WORK REQUEST – Quote all entries exactly, leaving pictures aside.

EXTRACTED DATA –

◇ ◇ ◇

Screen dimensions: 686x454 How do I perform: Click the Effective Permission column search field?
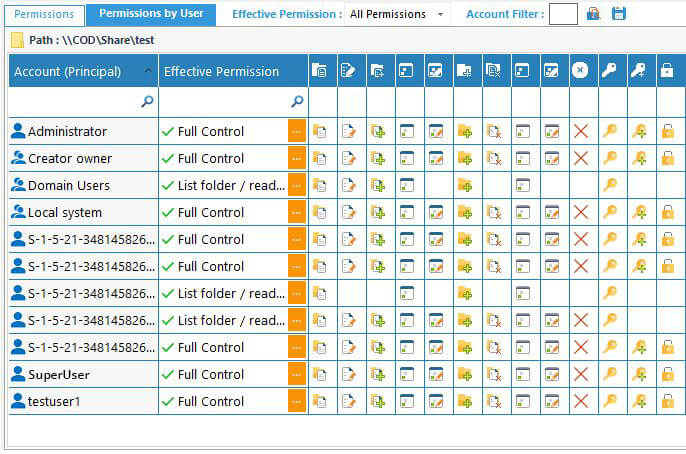[x=224, y=101]
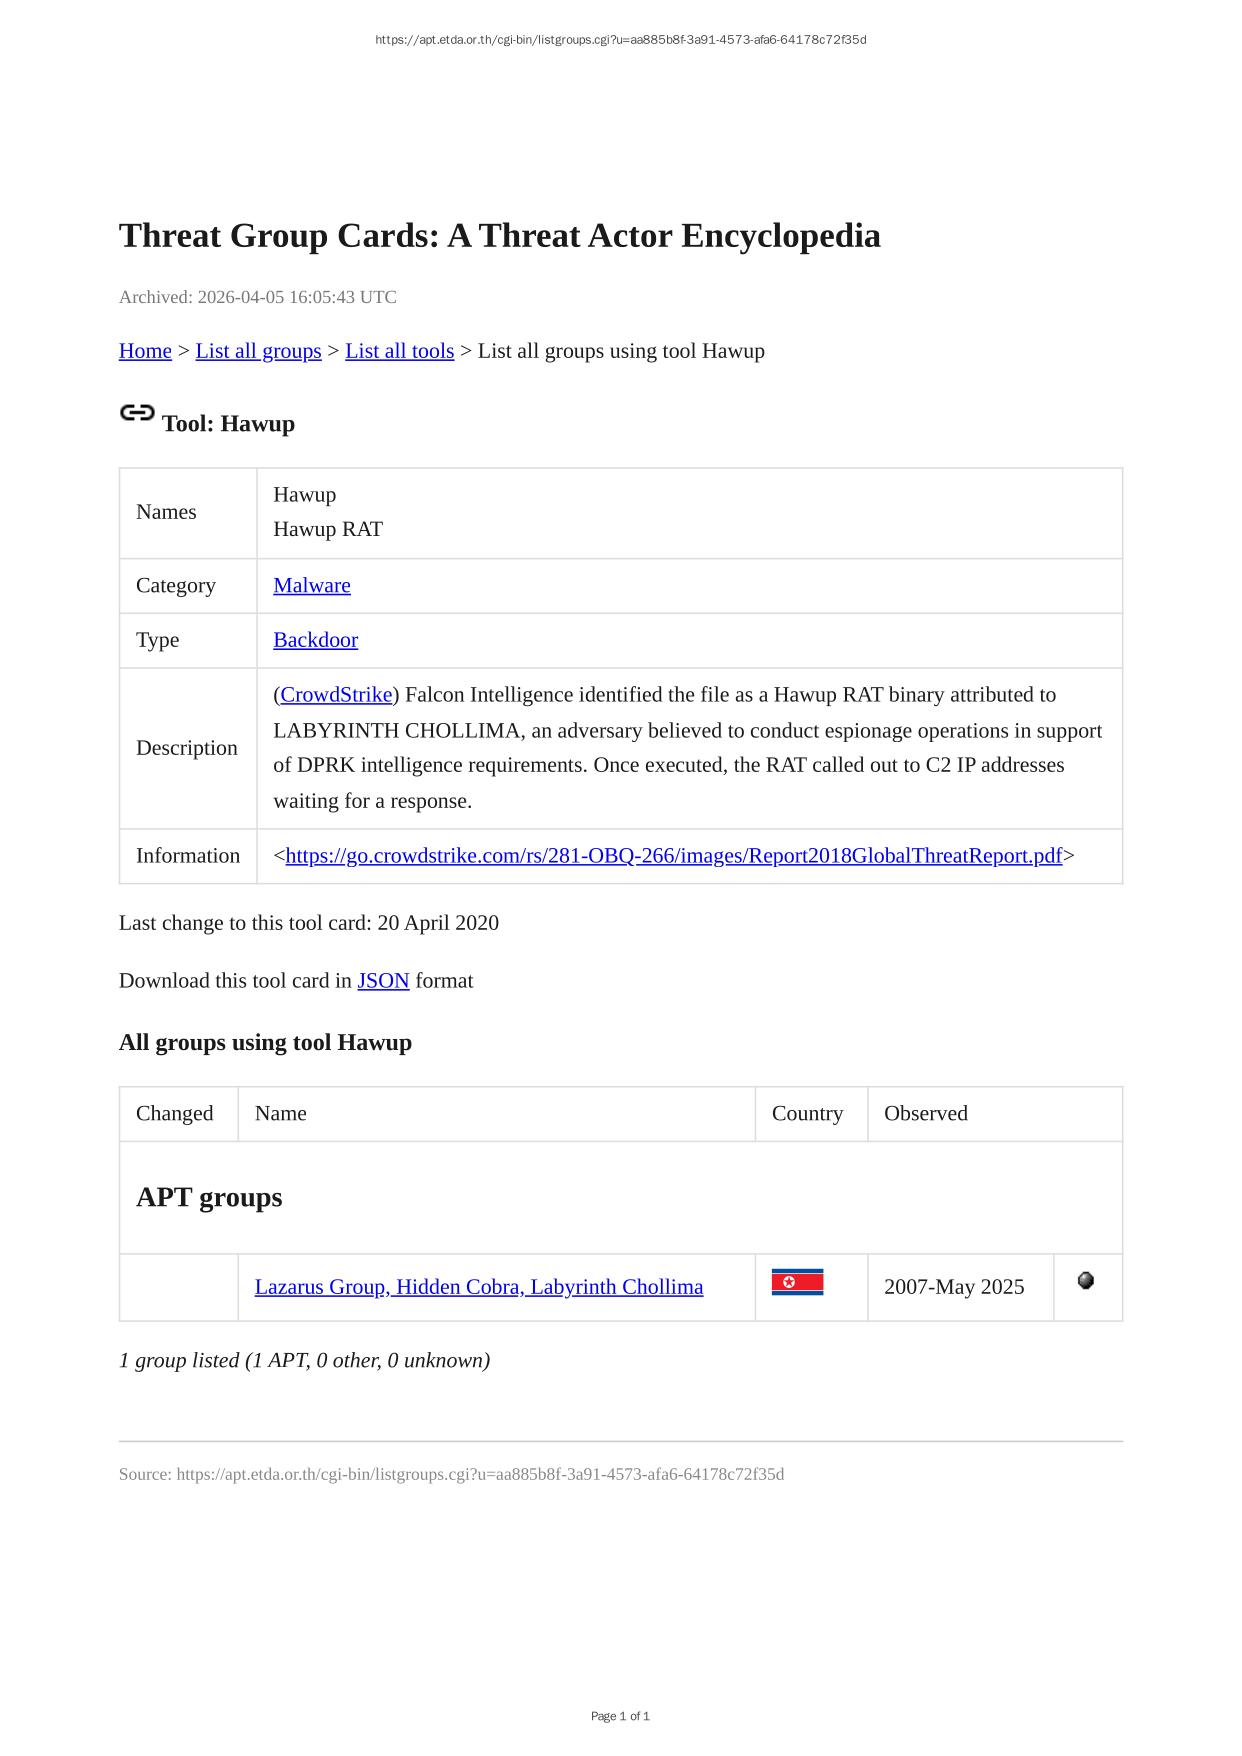This screenshot has height=1756, width=1242.
Task: Open the Home breadcrumb link
Action: [x=145, y=351]
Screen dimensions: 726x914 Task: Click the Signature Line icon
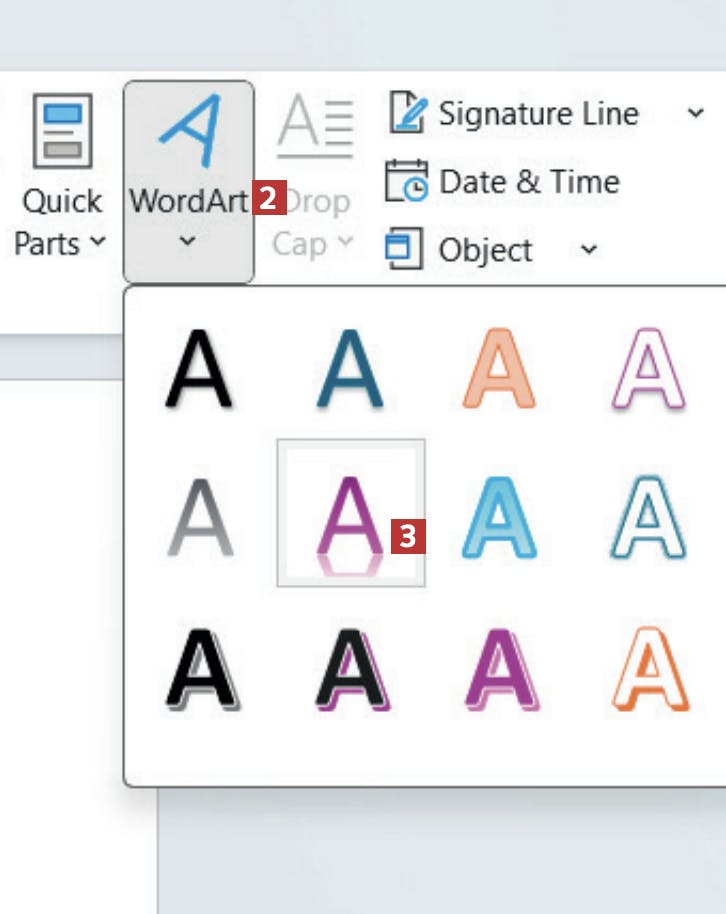click(408, 113)
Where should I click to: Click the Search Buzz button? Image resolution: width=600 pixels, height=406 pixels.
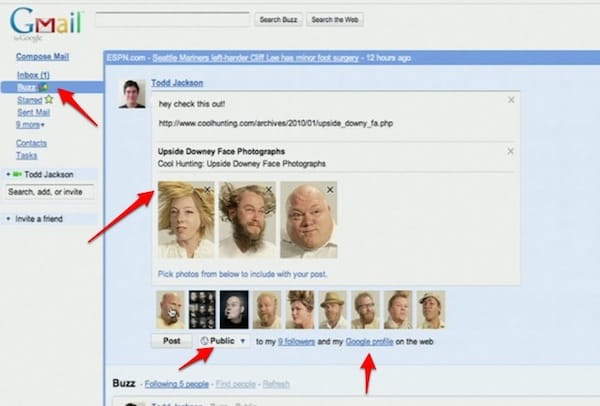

◇ ◇ ◇

SOLUTION FOR THIS TASK –
Screen dimensions: 686x454 How do I perform: Click the Effective Permission column search field?
[x=224, y=101]
This screenshot has height=1756, width=1242.
Task: Open the Home breadcrumb link
Action: [x=145, y=351]
Screen dimensions: 726x914 Task: Click the Signature Line icon
click(408, 113)
Where should I click to: Click the Search Buzz button? Image resolution: width=600 pixels, height=406 pixels.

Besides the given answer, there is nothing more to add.